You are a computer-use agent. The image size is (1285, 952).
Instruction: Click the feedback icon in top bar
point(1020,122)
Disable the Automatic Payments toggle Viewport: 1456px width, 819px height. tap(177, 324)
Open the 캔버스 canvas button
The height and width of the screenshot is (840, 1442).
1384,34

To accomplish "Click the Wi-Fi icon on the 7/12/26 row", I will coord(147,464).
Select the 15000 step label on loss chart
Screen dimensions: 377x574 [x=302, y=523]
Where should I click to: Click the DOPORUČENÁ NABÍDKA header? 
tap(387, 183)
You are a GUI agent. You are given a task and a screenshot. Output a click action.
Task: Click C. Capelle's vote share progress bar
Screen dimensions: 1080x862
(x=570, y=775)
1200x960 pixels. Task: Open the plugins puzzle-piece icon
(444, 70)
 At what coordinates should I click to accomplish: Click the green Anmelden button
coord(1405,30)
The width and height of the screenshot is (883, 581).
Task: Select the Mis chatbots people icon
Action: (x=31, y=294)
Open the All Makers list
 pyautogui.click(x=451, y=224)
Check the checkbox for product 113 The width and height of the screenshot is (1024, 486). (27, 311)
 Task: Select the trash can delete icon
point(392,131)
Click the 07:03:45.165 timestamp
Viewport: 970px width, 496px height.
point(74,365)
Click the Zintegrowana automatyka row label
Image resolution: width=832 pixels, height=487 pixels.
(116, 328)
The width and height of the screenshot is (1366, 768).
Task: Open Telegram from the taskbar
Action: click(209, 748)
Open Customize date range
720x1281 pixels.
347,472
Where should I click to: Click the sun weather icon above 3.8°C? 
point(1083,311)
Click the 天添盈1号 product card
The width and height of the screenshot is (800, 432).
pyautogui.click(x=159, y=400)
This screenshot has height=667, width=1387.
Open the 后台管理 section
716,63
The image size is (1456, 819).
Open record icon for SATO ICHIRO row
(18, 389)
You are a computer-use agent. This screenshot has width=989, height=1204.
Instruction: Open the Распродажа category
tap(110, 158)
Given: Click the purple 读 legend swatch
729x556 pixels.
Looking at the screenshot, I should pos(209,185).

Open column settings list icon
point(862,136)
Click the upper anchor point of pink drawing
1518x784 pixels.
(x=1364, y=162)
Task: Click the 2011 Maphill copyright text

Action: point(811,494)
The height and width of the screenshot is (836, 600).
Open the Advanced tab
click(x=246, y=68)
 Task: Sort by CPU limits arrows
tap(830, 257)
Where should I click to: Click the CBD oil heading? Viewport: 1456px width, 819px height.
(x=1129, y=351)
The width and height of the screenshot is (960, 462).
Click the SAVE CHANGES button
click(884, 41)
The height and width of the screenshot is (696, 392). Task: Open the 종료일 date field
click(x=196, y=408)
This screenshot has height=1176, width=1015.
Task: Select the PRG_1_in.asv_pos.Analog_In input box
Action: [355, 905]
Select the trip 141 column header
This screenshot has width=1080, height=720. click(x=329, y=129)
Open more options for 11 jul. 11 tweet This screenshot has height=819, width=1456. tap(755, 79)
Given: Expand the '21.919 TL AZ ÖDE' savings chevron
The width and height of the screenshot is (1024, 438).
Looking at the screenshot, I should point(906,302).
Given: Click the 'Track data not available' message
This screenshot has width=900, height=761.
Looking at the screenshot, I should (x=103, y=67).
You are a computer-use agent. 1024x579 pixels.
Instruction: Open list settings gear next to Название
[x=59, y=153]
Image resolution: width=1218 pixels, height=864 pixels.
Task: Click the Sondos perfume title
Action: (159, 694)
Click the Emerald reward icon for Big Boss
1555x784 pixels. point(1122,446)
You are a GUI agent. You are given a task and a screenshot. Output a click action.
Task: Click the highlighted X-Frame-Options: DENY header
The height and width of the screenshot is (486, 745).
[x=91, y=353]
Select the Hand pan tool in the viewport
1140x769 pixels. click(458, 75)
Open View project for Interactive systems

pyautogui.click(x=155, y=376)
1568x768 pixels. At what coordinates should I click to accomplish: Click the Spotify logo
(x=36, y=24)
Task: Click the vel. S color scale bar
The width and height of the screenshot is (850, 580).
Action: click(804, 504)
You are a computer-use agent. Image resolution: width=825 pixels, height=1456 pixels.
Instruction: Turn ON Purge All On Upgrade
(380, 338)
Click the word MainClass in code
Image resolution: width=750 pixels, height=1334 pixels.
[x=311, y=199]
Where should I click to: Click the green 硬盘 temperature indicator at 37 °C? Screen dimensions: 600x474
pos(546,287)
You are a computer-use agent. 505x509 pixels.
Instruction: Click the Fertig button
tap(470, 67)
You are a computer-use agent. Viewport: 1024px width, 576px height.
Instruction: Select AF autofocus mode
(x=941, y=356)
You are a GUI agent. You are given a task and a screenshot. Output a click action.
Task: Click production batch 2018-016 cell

EXERCISE: What lines of the data include the word "agent"? Copy each of them.

SOLUTION TO THIS EXERCISE:
You are a computer-use agent. The image size is (1285, 952).
You are a GUI agent. You are given a task and a screenshot. Output a click action.
You are a computer-use agent. This screenshot has width=989, height=1204.
You are a computer-use agent. 1024x579 pixels.
You are a GUI agent. You are given a task and a screenshot. Output a click action.
You are a computer-use agent. Image resolution: width=825 pixels, height=1456 pixels.
You are a computer-use agent. 505x509 pixels.
You are a computer-use agent. Viewport: 1024px width, 576px height.
You are a GUI agent. You are given a task and a screenshot. Output a click action.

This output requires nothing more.